Quote:
Originally Posted by TensRUs
I have an embarrassing question, but it's bothering me immensely...
pg 42 (or right before section 2.2.2 for eBook readers) we are given V's shoving range:
33+,A2s+,K2s+,Q5s+,J8s+,T8s+,A2o+,K4o+,Q8o+,J9o+
According to equilab, this range represents 40.42% of hands
We are given a shoving frequency of .4188 and a folding frequency of .5812
--------------
It seems intuitive to me that shoving frequency should equal the % of hands in V's shoving range, however we are given a .4042 shoving range and .4188 shoving frequency. Can someone explain to me the logic behind this?

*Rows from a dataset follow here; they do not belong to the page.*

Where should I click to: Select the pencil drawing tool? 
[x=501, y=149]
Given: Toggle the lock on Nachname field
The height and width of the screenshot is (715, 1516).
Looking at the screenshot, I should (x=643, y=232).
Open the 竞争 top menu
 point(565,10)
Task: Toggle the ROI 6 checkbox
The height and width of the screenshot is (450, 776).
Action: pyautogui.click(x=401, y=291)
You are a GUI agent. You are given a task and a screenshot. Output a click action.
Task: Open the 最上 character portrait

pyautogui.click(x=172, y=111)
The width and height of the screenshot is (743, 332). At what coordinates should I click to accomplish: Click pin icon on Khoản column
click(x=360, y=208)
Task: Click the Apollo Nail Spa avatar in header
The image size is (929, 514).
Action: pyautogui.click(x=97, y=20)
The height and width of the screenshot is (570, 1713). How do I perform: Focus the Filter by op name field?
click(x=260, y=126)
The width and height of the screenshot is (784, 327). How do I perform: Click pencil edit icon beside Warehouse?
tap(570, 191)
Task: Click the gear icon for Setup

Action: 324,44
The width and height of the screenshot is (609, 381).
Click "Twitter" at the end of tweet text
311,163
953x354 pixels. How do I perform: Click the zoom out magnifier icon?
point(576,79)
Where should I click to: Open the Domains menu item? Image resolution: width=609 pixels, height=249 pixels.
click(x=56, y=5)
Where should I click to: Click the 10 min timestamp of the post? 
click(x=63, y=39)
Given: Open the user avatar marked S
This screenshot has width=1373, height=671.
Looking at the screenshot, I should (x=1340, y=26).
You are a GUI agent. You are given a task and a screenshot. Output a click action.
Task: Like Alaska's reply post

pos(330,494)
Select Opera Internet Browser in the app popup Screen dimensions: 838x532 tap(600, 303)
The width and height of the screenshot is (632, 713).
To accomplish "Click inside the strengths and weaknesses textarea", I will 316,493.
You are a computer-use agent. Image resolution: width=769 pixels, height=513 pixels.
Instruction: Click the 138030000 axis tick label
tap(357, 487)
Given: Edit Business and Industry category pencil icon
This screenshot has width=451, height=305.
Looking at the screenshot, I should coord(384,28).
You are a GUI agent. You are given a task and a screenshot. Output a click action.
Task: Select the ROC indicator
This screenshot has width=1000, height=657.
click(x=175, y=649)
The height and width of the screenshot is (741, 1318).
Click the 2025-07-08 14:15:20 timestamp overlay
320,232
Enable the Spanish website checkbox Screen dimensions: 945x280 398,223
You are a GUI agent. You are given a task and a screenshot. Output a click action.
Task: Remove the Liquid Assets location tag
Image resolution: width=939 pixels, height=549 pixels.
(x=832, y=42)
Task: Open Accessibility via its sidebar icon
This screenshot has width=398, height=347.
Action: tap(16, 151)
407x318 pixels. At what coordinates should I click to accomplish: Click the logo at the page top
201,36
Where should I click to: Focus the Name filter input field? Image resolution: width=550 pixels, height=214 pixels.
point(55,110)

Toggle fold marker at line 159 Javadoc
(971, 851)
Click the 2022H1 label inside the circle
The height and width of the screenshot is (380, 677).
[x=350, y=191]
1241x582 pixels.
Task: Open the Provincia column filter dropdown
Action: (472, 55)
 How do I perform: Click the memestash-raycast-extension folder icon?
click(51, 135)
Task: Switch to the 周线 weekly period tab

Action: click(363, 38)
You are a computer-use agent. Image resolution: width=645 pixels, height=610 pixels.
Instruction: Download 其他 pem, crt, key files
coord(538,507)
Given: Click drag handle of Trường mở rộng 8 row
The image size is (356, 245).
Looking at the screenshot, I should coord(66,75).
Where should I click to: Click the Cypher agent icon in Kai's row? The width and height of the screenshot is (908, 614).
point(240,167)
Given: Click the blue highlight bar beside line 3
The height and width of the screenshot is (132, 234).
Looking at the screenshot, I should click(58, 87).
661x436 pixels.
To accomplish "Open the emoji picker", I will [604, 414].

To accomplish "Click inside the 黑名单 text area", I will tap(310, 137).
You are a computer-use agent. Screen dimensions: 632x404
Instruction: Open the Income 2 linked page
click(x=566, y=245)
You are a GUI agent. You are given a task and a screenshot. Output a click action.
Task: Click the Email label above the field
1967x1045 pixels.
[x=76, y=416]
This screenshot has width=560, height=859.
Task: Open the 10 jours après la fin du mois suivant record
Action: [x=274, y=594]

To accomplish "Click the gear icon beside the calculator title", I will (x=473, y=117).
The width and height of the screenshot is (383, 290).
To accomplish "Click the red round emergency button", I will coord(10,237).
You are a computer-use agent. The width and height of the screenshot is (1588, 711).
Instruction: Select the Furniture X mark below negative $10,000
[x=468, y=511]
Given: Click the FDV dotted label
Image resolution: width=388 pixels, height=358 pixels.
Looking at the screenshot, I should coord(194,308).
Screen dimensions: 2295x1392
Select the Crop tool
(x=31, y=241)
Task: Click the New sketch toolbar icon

Card removal effects. That range is 536 hands, and there are 1326 hands total, and 536/1326=0.40422.
But in this example, we hold 7h4c, so Villain can't have any hands with those cards in them, so his shoving range is actually
33,55,66,88+,A2s,A3s,A5s,A6s,A8s+,K2s,K3s,K5s,K6s, K8s+,Q5s,Q6s,Q8s+,J8s+,T8s+,A2o,A3o,A5o,A6o,A8o+,K 5o,K6o,K8o+,Q8o+,J9o+,Ac7c,Kc7c,Qc7c,Ac4d,Ac7d,Kc4 d,Kc7d,Ac4h,Kc4h,Ac4s,Ac7s,Kc4s,Kc7s,Ad7c,Kd7c,Ad4 d,Ad7d,Kd4d,Kd7d,Qd7d,Ad4h,Kd4h,Ad4s,Ad7s,Kd4s,Kd7 s,Ah7c,Kh7c,Ah4d,Ah7d,Kh4d,Kh7d,Ah4h,Kh4h,Ah4s,Ah7 s,Kh4s,Kh7s,As7c,Ks7c,As4d,As7d,Ks4d,Ks7d,As4h,Ks4 h,As4s,As7s,Ks4s,Ks7s,Qs7s,4d4s,4h4s,4h4d,7s7c,7d7 c,7d7s
which is 513 combos. And if we remove two cards, there are a total of nchoosek(50,2)=1225 total combos remaining. And 513/1225=0.41878.
Quote:
Originally Posted by TensRUs
This just becomes concerning for me because if I were to create example problems for myself to solve, I would have to ensure that the range I assign makes sense with the shoving and folding frequency I assign and vice versa. Ensuring something makes sense is not finite, and that potential margin of error has me thinking that the problems I create and solve for myself might be wasted time. Here is an exaggerated example:
V's shoving range - JJ+, AKs (2.11% of hands)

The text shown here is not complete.